Text section ::

● ● ● ● ●

In this case, it allowed for Stafford to keep the Rams' offense on the field. That, in the end, didn't result in a ton of points after L.A. took the aforementioned 31–14 lead, but it did shorten the game—and the opportunity for the Bills to come back.
In no spot was that more critical than the two big ones on L.A.'s second-to-last possession.
The first was a fourth-and-5 with 3:53 left from the Bills' 35. The Rams were up 38–35. And for this one snap, the Bills did seem to solve the Cooper Kupp/Puka Nacua puzzle. So Stafford had to look elsewhere, to a streaking Tutu Atwell.
“Our guys up front did a great job of letting me get to the back side of my read there,” Stafford says. “We were working a little concept with Puka and Cooper to the right, and they did a nice job of taking that away. Tutu was No. 3, on the back side. He did a hell of a job of winning in there and making a nice play.”
Stafford dropped his arm angle to get the ball around a defender's arm, and slung it into a window where Atwell could chase it down.
Three plays later, Stafford had to do it again. This time on third-and-5, and with 2:00 left, the challenge became more mental than physical, with the Bills moving every defender toward the line. The ball was at the Buffalo 19. A field goal would give the Rams a six-point lead. A first down would force the Bills to start burning their timeouts. A touchdown would most likely end it. Stafford's adjustment determined which outcome was coming.
“They were coming out and trying to force the football out with a bunch of guys at the line of scrimmage,” Stafford says. “I was able to get to a check, and our guys executed great.”
That “zero check”—zero referencing the type of blitz coming—called for a screen to Nacua, keyed by a block from Kupp and, as Stafford says, it was executed beautifully. Kupp flared out from the slot and lit into corner Ja'Marcus Ingram, who was lined up head up on Nacua. Nacua cut inside of them and covered the 19 remaining yards.
And it was nice symbolism that it was those two, since those two loom large as a perfect illustration of why the Rams will be a headache for someone, if they make it to the playoffs. It's not like the Bills didn't to cover Kupp and Nacua. It's that the Rams kept finding ways to make it borderline impossible to.
“Sean [McVay] does a really good job of building game plans around those guys and moving them around,” Stafford says. “We're not just breaking the huddle and defenses can know where they're going to line up. We're moving them. We're putting them in different spots in the formation. That allows their physical ability to show.
“It's a whole lot of fun to play with those guys.”
Add that to a Kyren Williams–Blake Corum-fueled run game, and a defense with a rising young group full of stars—guys such as Jared Verse, Kobie Turner, Byron Young and Braden Fiske—and you can see why Sunday may be more than just a fun one we'll forget in a few weeks.
The Rams, who were at one point 1–4, are now 7–6, with McVay at the controls, Stafford with the trigger and a crew of title-tested vets leading a raft of talented young guys. In three more days, they'll get another big test when they visit a desperate NFC champion from San Francisco that’s trying to stay in the hunt. And winning this one only makes that game bigger.
“It keeps us alive.” Stafford says of Sunday's win. “It keeps the games in December meaningful for us. That's what we're fighting for every single week. Doing our job to try to prepare during the week to go out there and play well. And to have no regrets at the end of the thing.”
I can't imagine Stafford has many from Sunday.

● ● ● ● ●

Collected data entries
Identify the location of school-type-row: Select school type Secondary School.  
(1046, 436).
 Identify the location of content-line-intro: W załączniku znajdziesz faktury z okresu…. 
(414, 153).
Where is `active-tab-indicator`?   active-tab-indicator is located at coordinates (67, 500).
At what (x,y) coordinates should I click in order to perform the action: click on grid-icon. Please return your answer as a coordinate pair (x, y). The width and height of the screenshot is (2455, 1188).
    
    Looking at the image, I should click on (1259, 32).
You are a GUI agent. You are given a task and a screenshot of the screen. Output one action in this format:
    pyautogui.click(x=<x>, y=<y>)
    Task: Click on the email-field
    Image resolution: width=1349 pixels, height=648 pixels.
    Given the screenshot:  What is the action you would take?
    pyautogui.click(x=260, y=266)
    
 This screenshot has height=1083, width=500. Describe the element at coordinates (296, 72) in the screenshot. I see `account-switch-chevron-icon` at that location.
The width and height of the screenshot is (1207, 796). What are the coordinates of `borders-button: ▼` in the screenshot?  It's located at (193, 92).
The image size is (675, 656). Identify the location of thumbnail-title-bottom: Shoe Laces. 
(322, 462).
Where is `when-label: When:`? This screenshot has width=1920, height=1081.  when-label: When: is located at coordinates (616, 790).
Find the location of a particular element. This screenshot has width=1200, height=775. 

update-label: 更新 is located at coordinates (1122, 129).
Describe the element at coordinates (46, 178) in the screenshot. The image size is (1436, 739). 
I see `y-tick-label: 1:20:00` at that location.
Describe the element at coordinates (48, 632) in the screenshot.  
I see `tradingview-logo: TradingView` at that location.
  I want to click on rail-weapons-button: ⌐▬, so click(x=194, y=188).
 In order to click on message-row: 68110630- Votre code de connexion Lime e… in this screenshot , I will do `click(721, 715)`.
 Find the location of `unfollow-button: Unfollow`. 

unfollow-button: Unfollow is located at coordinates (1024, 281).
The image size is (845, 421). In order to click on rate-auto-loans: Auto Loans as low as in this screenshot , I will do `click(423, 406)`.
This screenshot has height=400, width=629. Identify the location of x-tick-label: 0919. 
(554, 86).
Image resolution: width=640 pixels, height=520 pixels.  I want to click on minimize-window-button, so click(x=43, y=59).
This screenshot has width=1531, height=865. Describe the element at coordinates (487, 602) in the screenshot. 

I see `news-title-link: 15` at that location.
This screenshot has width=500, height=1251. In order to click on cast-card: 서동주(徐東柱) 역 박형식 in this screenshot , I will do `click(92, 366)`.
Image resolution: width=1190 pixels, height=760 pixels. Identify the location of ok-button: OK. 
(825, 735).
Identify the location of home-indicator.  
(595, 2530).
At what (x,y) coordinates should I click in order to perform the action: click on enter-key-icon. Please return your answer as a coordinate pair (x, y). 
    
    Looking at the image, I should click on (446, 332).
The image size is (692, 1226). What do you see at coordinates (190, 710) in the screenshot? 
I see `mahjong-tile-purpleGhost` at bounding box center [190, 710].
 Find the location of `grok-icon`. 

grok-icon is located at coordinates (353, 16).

● ● ● ● ●

What to work on ::
(a) From the text on the Rams' win over the Bills, echo the passage from "And it was nice" to "ability to show.".
(b) In the text on the Rams' win over the Bills, which receiver did Stafford throw to on the fourth-and-5 with 3:53 left?

Answers ::
(a)
And it was nice symbolism that it was those two, since those two loom large as a perfect illustration of why the Rams will be a headache for someone, if they make it to the playoffs. It's not like the Bills didn't to cover Kupp and Nacua. It's that the Rams kept finding ways to make it borderline impossible to.
“Sean [McVay] does a really good job of building game plans around those guys and moving them around,” Stafford says. “We're not just breaking the huddle and defenses can know where they're going to line up. We're moving them. We're putting them in different spots in the formation. That allows their physical ability to show.

(b) Tutu Atwell